Percentage of core papers: The proportion of core papers in which a country or institution participates among the total number of core papers produced by all countries or institutions.

Citing papers: Collection of papers that have cited core papers.

Citation number: The number of times the paper has been cited by the Web of Science Core Collection.

Mean publication year: Average publication years for all papers among the clustered literature topics.

Consistently cited papers: Papers included in the top 10% in terms of citation velocity.

Citation velocity: An indicator used to measure the growth rate of the cumulative number of citations for a certain period. In this study, the citation velocity of each paper begins with the month of publication, and the cumulative number of citations per month was recorded.

Highly cited patents: The around top 10 000 DWPI families ranked by the average annual DPCI citations.
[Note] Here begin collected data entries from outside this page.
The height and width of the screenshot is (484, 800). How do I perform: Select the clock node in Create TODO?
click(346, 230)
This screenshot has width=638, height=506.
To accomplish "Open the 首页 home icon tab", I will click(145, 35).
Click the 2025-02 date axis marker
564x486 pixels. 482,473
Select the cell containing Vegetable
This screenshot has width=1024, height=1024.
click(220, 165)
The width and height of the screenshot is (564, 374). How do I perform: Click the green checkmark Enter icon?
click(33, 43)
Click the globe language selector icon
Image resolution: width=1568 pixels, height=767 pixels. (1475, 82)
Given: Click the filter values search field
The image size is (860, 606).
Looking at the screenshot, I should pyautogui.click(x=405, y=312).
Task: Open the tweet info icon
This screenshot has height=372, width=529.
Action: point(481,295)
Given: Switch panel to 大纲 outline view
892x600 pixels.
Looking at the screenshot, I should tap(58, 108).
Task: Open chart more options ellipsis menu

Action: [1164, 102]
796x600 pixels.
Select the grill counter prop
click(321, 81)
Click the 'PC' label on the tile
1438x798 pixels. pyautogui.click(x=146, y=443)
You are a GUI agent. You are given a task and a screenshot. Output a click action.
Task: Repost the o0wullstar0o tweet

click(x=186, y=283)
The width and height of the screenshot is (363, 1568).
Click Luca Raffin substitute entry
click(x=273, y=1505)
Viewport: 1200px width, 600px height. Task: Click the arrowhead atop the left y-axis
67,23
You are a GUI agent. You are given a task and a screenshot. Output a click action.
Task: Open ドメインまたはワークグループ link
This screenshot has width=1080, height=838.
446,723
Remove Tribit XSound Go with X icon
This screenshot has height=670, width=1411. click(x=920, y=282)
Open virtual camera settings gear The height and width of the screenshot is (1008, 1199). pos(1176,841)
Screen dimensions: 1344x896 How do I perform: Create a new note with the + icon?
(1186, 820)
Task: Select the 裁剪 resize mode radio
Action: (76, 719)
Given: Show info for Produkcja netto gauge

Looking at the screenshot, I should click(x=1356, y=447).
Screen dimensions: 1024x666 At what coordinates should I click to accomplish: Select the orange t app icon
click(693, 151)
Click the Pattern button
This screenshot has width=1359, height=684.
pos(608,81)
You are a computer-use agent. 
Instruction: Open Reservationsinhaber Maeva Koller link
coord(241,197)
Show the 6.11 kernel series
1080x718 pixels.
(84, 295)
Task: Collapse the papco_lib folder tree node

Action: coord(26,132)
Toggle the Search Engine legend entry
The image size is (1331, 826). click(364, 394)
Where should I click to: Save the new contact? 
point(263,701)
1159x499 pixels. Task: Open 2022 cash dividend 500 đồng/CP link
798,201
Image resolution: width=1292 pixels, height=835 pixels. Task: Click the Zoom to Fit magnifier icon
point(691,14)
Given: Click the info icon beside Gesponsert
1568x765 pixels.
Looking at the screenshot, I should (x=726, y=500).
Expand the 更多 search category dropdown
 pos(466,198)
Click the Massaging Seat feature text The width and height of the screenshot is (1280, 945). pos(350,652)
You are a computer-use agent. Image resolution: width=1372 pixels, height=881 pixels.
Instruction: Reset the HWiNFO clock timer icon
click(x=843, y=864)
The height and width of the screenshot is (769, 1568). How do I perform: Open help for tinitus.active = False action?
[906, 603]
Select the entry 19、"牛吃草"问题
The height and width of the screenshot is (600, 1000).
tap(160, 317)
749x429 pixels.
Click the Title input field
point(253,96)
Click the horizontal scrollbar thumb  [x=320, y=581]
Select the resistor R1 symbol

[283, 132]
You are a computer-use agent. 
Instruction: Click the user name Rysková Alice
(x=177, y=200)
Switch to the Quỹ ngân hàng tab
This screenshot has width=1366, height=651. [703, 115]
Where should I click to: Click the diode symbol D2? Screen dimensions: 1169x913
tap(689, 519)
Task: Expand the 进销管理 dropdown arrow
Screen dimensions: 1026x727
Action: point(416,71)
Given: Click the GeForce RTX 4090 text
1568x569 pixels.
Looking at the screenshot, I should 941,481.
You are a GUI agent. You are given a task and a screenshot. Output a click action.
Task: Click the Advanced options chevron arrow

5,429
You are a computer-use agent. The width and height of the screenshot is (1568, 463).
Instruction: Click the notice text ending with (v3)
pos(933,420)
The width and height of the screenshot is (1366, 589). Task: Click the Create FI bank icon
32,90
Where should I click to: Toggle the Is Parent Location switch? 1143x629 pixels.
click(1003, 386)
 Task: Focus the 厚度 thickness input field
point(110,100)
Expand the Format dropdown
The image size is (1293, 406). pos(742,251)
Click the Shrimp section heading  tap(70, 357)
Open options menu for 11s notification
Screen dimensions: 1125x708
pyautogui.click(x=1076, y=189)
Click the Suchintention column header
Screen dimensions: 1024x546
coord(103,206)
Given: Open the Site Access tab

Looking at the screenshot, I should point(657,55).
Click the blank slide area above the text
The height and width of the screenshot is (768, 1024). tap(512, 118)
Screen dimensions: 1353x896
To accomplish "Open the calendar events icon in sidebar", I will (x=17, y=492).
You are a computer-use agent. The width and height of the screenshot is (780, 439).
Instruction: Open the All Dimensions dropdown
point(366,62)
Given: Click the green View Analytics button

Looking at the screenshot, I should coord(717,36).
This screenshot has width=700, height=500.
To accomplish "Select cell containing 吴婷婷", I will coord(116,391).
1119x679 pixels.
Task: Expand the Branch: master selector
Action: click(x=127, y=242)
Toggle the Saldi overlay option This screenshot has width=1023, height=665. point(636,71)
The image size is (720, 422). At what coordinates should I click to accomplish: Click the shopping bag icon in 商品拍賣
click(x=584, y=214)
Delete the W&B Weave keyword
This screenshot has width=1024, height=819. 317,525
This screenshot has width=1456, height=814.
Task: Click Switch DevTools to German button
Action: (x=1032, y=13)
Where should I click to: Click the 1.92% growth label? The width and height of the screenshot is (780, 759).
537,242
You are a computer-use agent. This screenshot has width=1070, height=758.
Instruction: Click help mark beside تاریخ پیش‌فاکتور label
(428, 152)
Core patents: According to the different ways of obtaining a development front, core patents have two meanings. If they come from the fronts of the patent map, core patents refer to highly cited patents. If they are from the fronts nominated by domain experts, core patents refer to all patents obtained by topic search.

Percentage of published patents: The proportion of core patents in which a country (priority country) or institution participates among the total number of core patents produced by all countries or institutions.

Theme Scape map: A themed landscape representing the overall outlook of a specific industry or technical field. It is a visual presentation in the form of a map obtained by analyzing the semantic similarity of value added DWPI information of patents to gather the patents of related technologies.

Technical coverage width: It is measured by the number of DWPI Classes to which each DWPI patent family covers. This indicator can reflect the breadth of the technology coverage of each patent.

Specialty division criteria system of the academic divisions of the CAE: This is specified in the Specialty Division Criteria of the Academic Divisions of the Chinese Academy of Engineering for Member Election (Trial). It refers to 53 specialized disciplines covered by the nine academic divisions of engineering science and technology, including Mechanical and Vehicle Engineering; Information and Electronic Engineering; Chemical, Metallurgical, and Materials Engineering; Energy and Mining Engineering; Civil, Hydraulic, and Architectural Engineering; Environmental and Light Textile Engineering; Agriculture; Medicine and Health; and Engineering Management.